How to complete this task
Could you return every line of the records below that contains the word "computer"?

[Stored data entries]
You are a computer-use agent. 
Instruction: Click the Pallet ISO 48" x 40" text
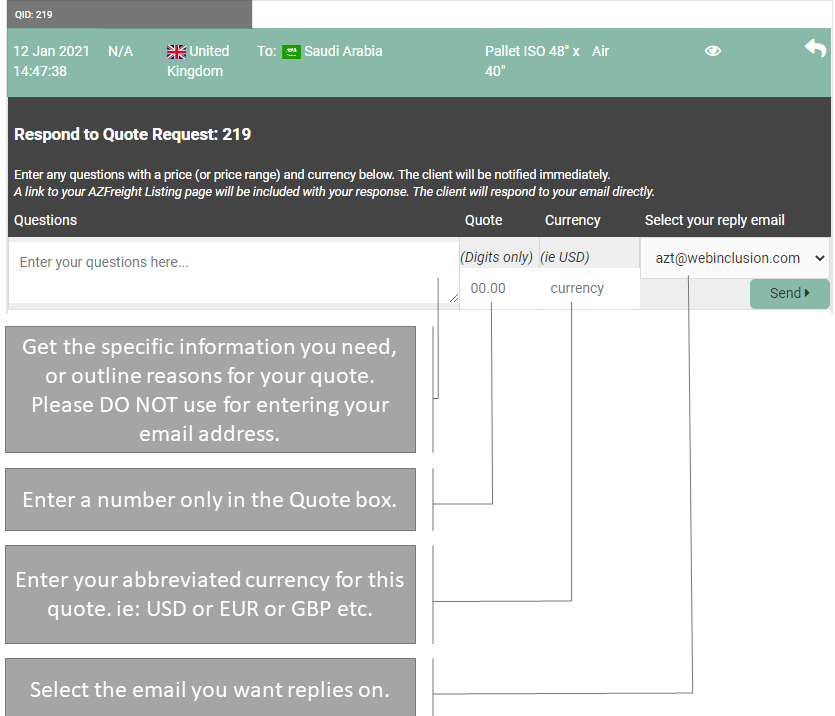tap(532, 61)
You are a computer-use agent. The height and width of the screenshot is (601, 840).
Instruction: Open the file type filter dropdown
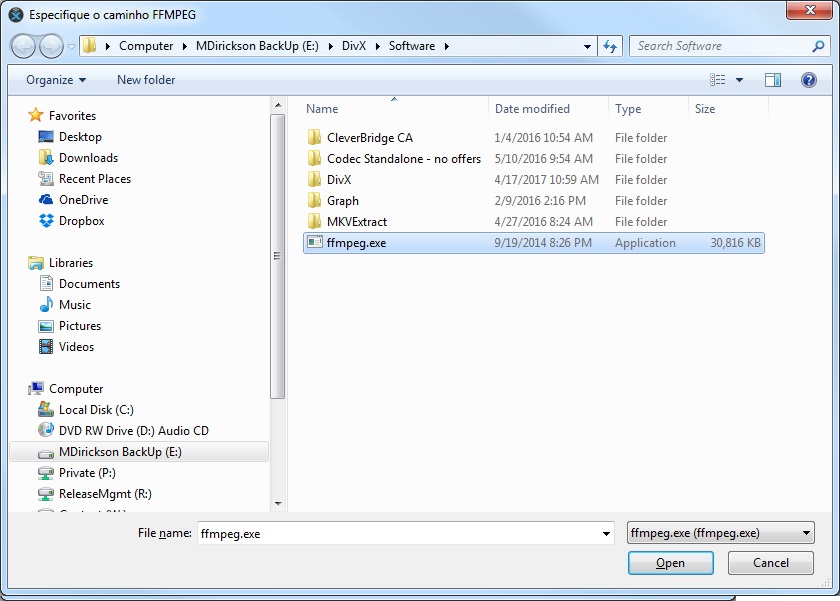point(720,534)
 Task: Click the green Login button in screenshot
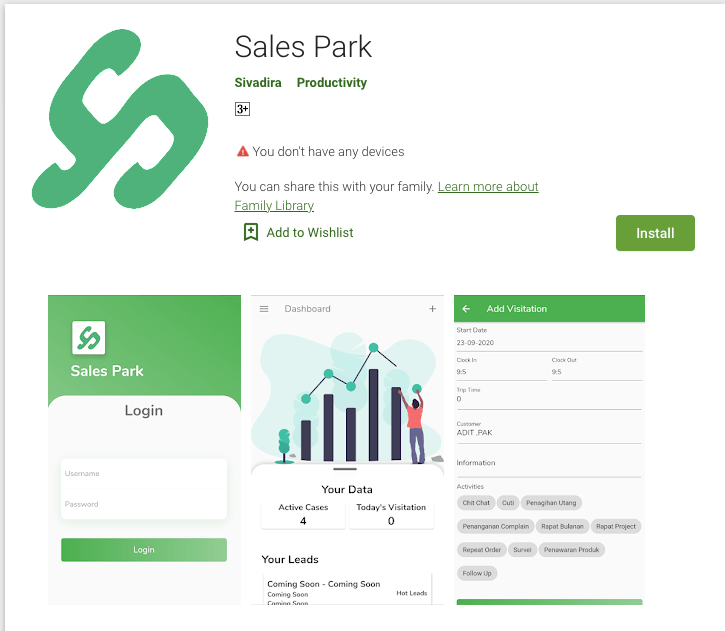144,550
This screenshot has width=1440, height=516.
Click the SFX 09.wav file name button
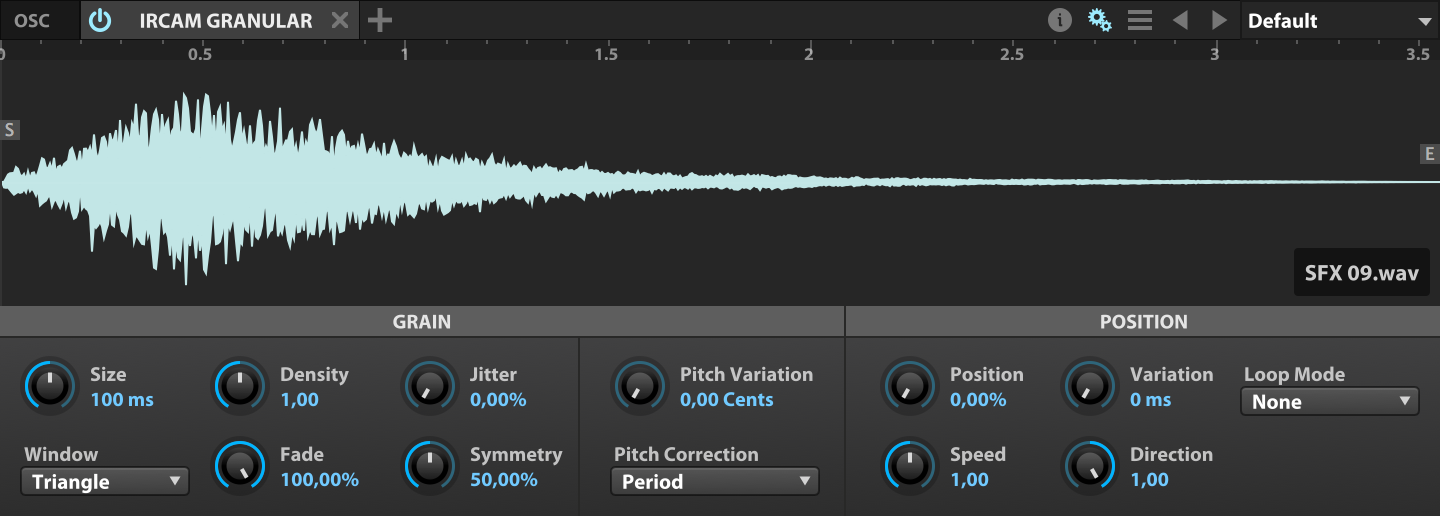point(1361,273)
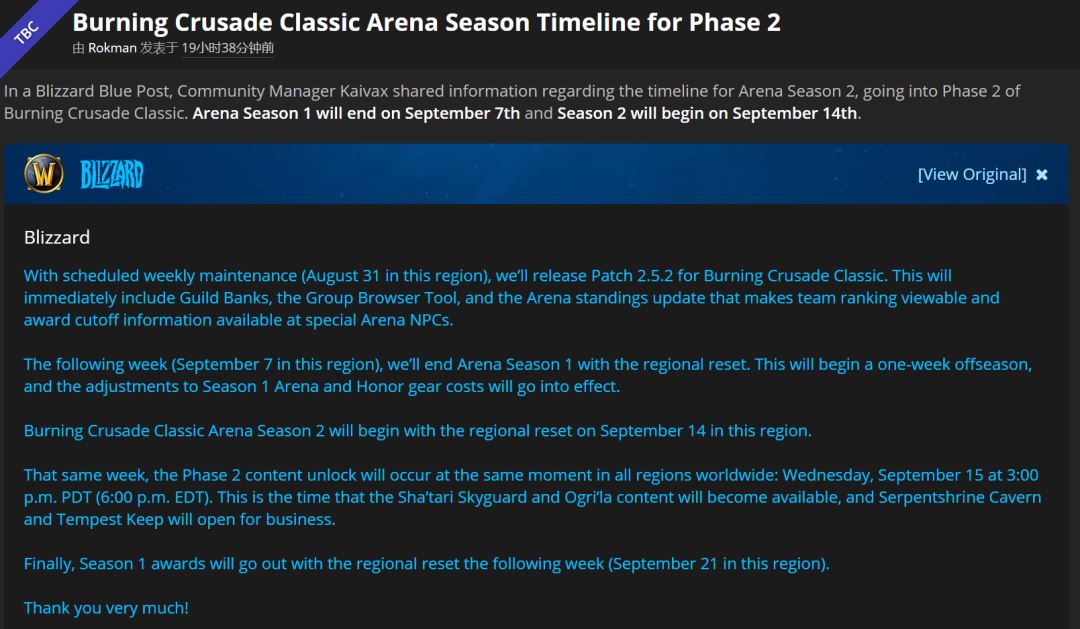Click the Season 1 awards sentence
The width and height of the screenshot is (1080, 629).
click(426, 564)
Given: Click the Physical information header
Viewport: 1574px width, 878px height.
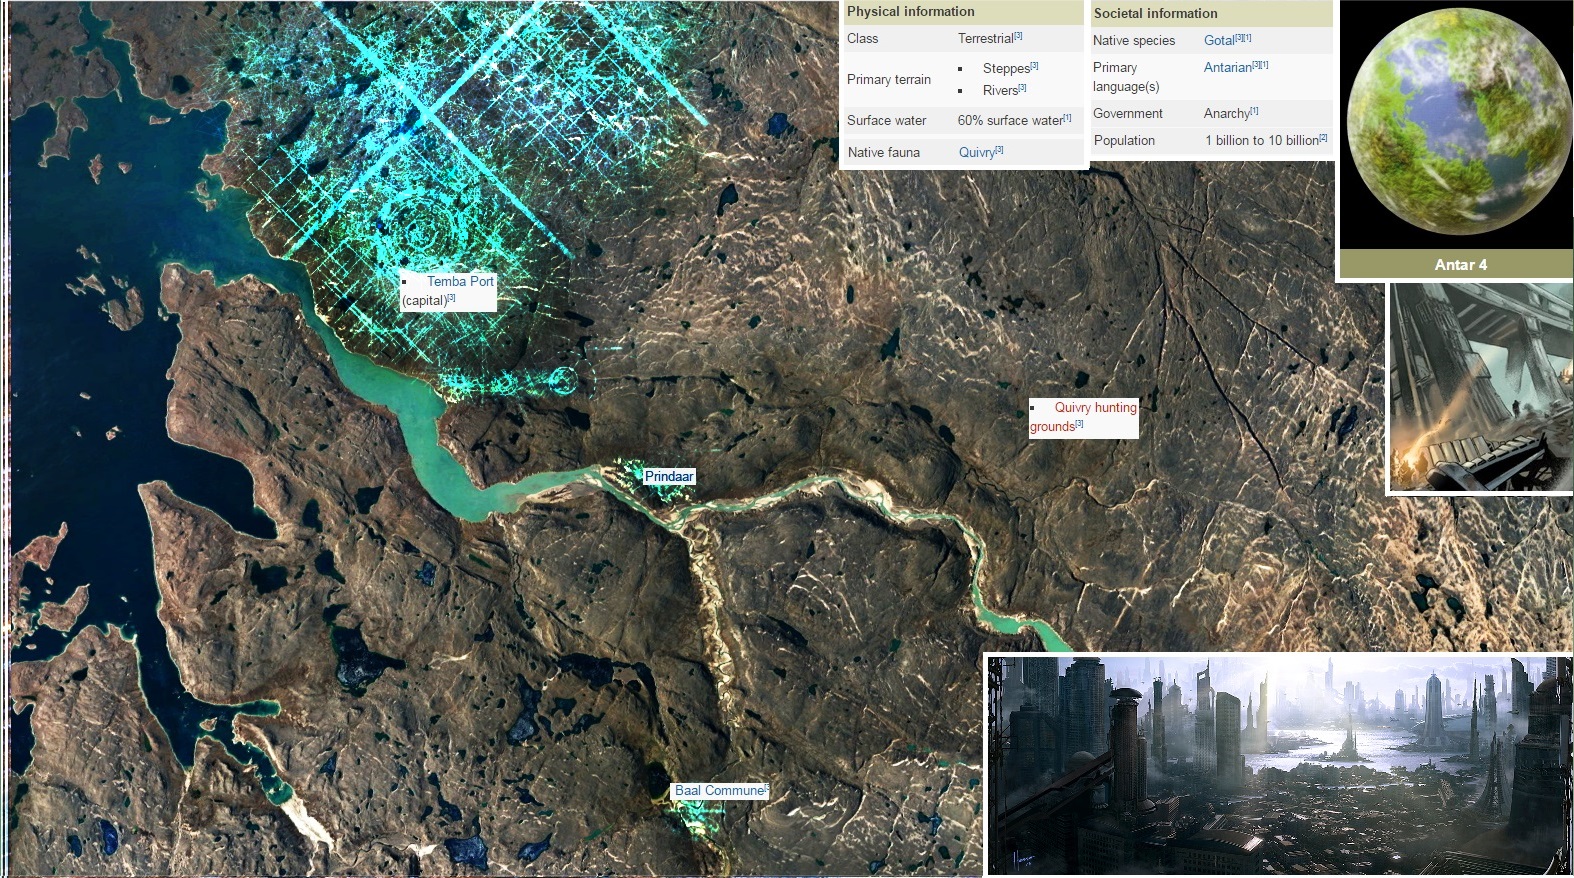Looking at the screenshot, I should [910, 12].
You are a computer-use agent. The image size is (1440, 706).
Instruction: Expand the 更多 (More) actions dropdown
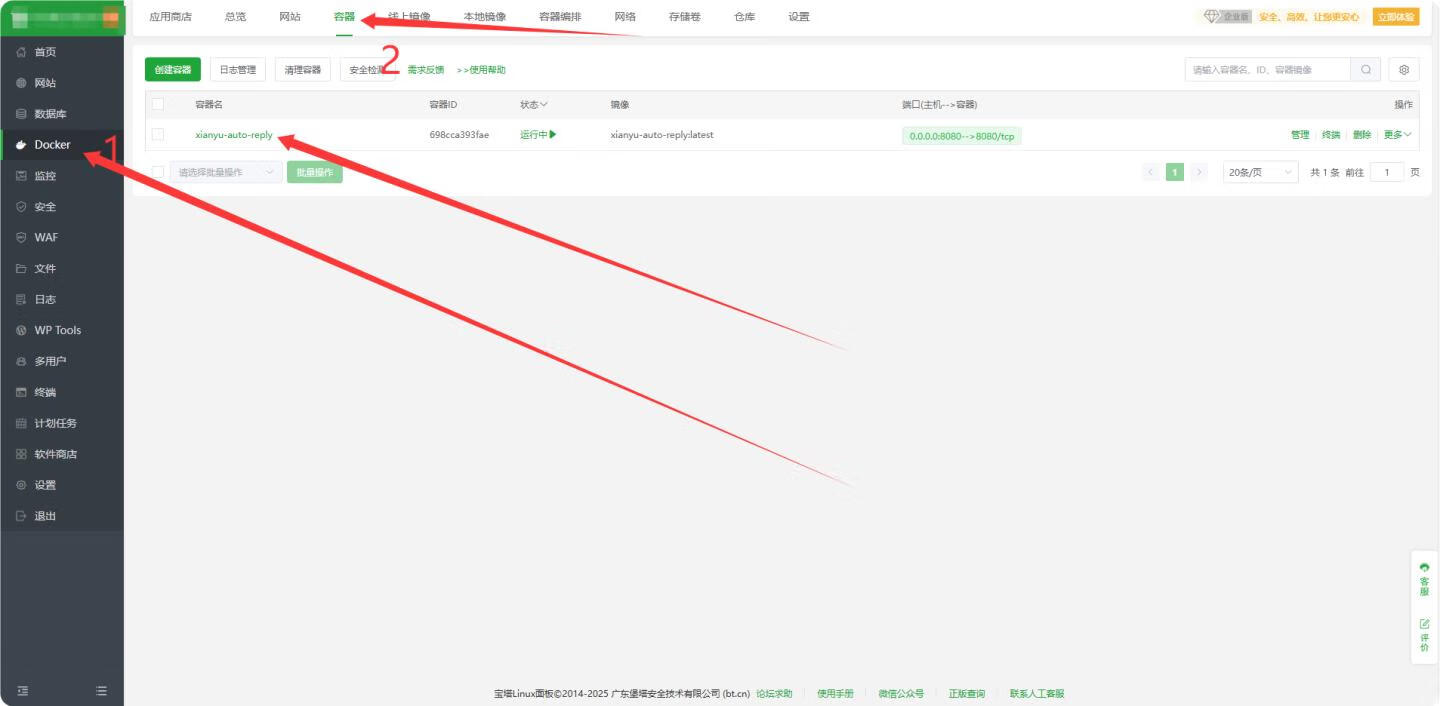point(1394,134)
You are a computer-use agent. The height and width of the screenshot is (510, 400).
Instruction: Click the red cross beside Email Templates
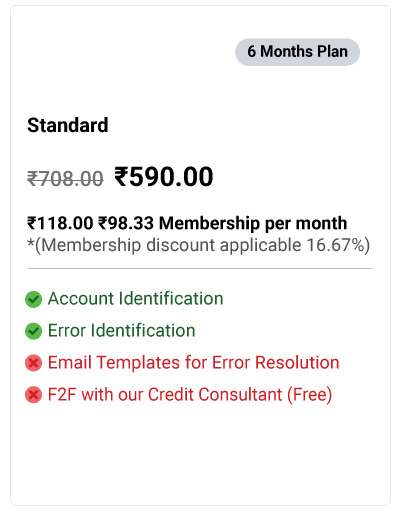pos(33,363)
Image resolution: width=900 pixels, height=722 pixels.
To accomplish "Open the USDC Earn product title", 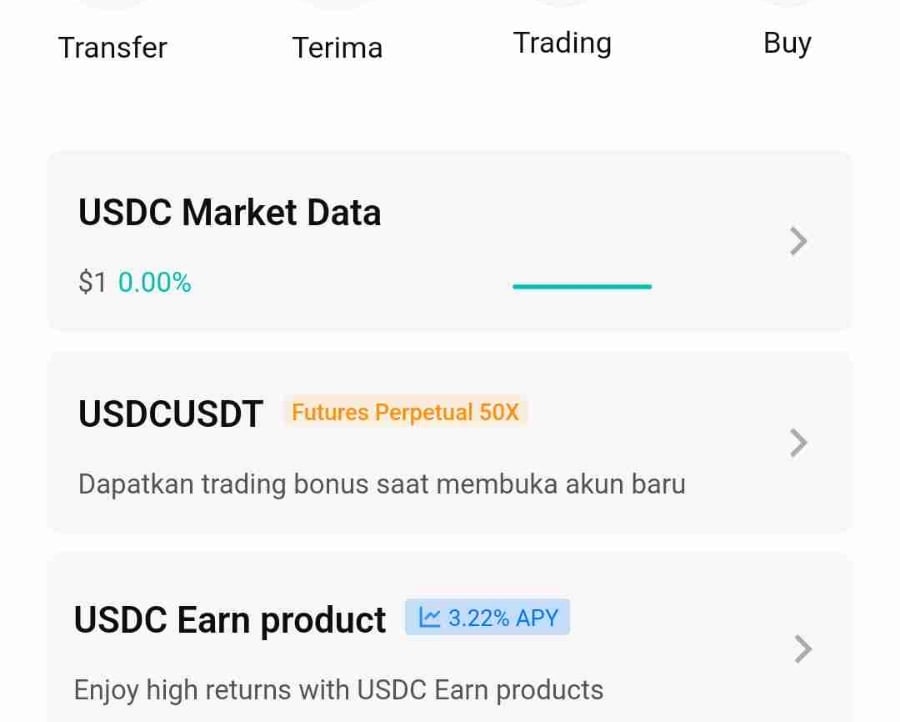I will point(229,620).
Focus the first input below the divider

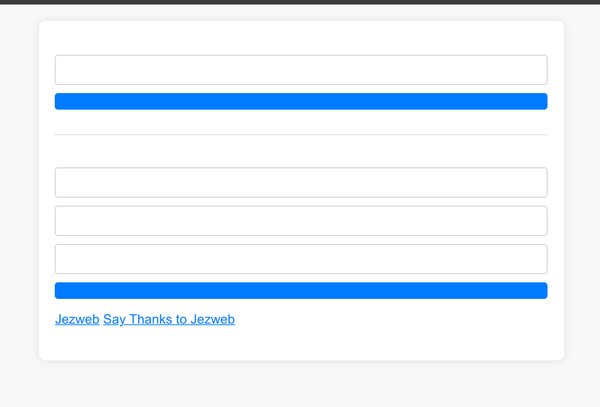(300, 183)
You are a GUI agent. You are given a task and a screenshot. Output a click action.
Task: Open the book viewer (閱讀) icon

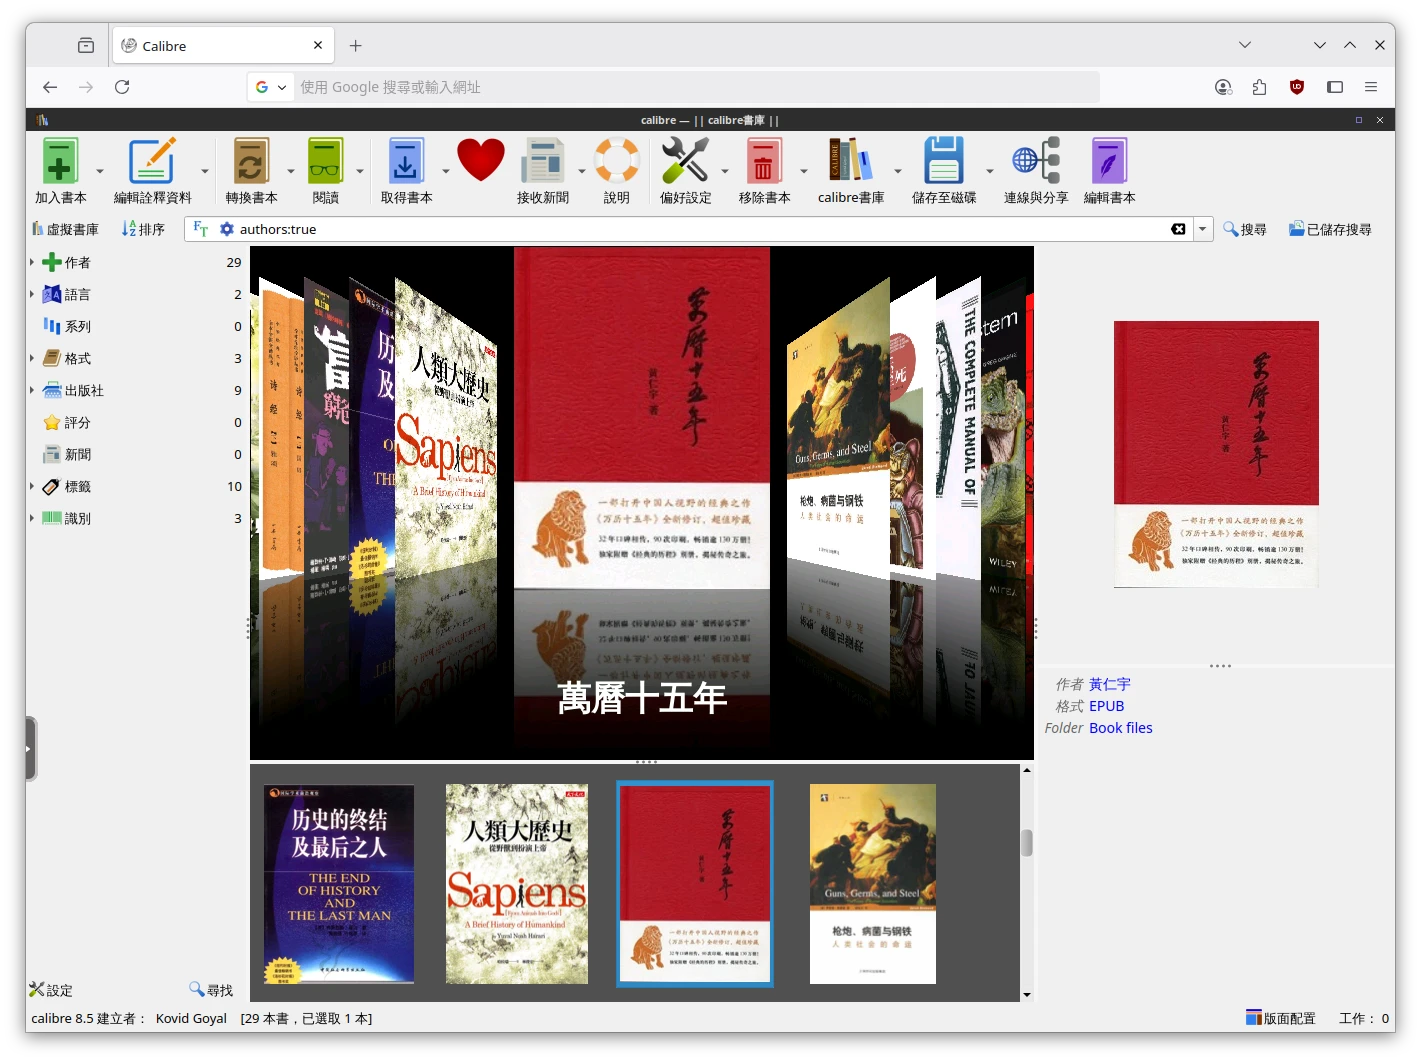tap(325, 162)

Reply
You are a computer-use agent. 
You are a computer-use agent. The height and width of the screenshot is (601, 840).
You are a computer-use agent. The image size is (1440, 706).
You are a computer-use agent. The height and width of the screenshot is (510, 400).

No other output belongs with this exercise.